Extending packages as frameworks¶
It is often required to extend the functionality of your package as a framework. bob.bio.base is a good example; it provides an API and other packages build upon it. The utilities provided in this page are helpful in creating framework packages and building complex toolchians/pipelines.
Python-based Configuration System¶
This package also provides a configuration system that can be used by packages in the Bob-echosystem to load run-time configuration for applications (for package-level static variable configuration use Global Configuration System). It can be used to accept complex configurations from users through command-line. The run-time configuration system is pretty simple and uses Python itself to load and validate input files, making no a priori requirements on the amount or complexity of data that needs to be configured.
The configuration system is centered around a single function called
bob.extension.config.load()
. You call it to load the configuration
objects from one or more configuration files, like this:
>>> from bob.extension.config import load
>>> #the variable `path` points to <path-to-bob.extension's root>/data
>>> configuration = load([os.path.join(path, 'basic_config.py')])
If the function bob.extension.config.load()
succeeds, it returns a
python dictionary containing strings as keys and objects (of any kind) which
represent the configuration resource. For example, if the file
basic_config.py
contained:
1 2 | a = 1
b = a + 2
|
Then, the object configuration
would look like this:
>>> print("a = %d\nb = %d"%(configuration.a, configuration.b))
a = 1
b = 3
The configuration file does not have to limit itself to simple Pythonic operations, you can import modules, define functions and more.
Chain Loading¶
It is possible to implement chain configuration loading and overriding by
passing iterables with more than one filename to
bob.extension.config.load()
. Suppose we have two configuration files
which must be loaded in sequence:
1 2 | a = 1
b = a + 2
|
1 2 3 | # the b variable from the last config file is available here
c = b + 1
b = b + 3
|
Then, one can chain-load them like this:
>>> #the variable `path` points to <path-to-bob.extension's root>/data
>>> file1 = os.path.join(path, 'basic_config.py')
>>> file2 = os.path.join(path, 'load_config.py')

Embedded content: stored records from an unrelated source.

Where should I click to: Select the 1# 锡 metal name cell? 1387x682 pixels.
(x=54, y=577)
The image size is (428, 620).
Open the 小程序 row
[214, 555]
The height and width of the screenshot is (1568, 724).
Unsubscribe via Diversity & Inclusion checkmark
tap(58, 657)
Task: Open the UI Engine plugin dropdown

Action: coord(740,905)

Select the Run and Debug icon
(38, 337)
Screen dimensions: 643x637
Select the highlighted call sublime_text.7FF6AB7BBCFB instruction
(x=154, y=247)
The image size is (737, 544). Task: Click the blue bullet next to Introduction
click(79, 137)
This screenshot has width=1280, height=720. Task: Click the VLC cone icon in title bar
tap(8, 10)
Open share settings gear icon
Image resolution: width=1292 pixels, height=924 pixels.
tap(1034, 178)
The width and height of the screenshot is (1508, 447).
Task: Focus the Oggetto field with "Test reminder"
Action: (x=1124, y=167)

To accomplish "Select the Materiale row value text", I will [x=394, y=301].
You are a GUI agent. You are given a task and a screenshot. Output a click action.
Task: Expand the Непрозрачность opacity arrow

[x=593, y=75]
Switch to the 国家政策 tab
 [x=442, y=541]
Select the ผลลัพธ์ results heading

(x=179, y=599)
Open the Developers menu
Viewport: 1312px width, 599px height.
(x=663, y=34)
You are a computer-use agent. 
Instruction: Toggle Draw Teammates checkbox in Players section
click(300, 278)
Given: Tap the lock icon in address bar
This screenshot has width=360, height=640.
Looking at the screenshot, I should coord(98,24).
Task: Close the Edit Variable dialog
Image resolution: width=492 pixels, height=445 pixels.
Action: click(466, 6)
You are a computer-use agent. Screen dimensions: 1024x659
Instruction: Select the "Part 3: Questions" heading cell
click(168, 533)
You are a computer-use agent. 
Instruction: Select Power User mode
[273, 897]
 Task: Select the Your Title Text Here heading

>>> configuration = load([file1, file2])
>>> print("a = %d \nb = %d"%(configuration.a, configuration.b))
a = 1
b = 6
The user wanting to override the values needs to manage the overriding and the order in which the override happens.
Entry Points¶
The function bob.extension.config.load()
can also load config files
through Setuptools entry points and module names. It is only needed
to provide the group name of the entry points:
>>> group = 'bob.extension.test_config_load' # the group name of entry points
>>> file1 = 'basic_config' # an entry point name
>>> file2 = 'bob.extension.data.load_config' # module name
>>> configuration = load([file1, file2], entry_point_group=group)
>>> print("a = %d \nb = %d"%(configuration.a, configuration.b))
a = 1
b = 6
Stacked Processing¶
bob.extension.processors.SequentialProcessor
and
bob.extension.processors.ParallelProcessor
are provided to help you
build complex processing mechanisms. You can use these processors to apply a
chain of processes on your data. For example,
bob.extension.processors.SequentialProcessor
accepts a list of callables
and applies them on the data one by one sequentially. :
>>> import numpy as np
>>> from functools import partial
>>> from bob.extension.processors import SequentialProcessor
>>> raw_data = np.array([[1, 2, 3], [1, 2, 3]])
>>> seq_processor = SequentialProcessor(
... [np.cast['float64'], lambda x: x / 2, partial(np.mean, axis=1)])
>>> seq_processor(raw_data)
array([ 1., 1.])
>>> np.all(seq_processor(raw_data) ==
... np.mean(np.cast['float64'](raw_data) / 2, axis=1))
True
bob.extension.processors.ParallelProcessor
accepts a list of callables
and applies each them on the data independently and returns all the results.
For example:
>>> import numpy as np
>>> from functools import partial
>>> from bob.extension.processors import ParallelProcessor
>>> raw_data = np.array([[1, 2, 3], [1, 2, 3]])
>>> parallel_processor = ParallelProcessor(
... [np.cast['float64'], lambda x: x / 2.0])
>>> list(parallel_processor(raw_data))
[array([[ 1., 2., 3.],
[ 1., 2., 3.]]), array([[ 0.5, 1. , 1.5],
[ 0.5, 1. , 1.5]])]
The data may be further processed using a
bob.extension.processors.SequentialProcessor
:
>>> from bob.extension.processors import SequentialProcessor
>>> total_processor = SequentialProcessor(
... [parallel_processor, list, partial(np.concatenate, axis=1)])
>>> total_processor(raw_data)
array([[ 1. , 2. , 3. , 0.5, 1. , 1.5],
[ 1. , 2. , 3. , 0.5, 1. , 1.5]])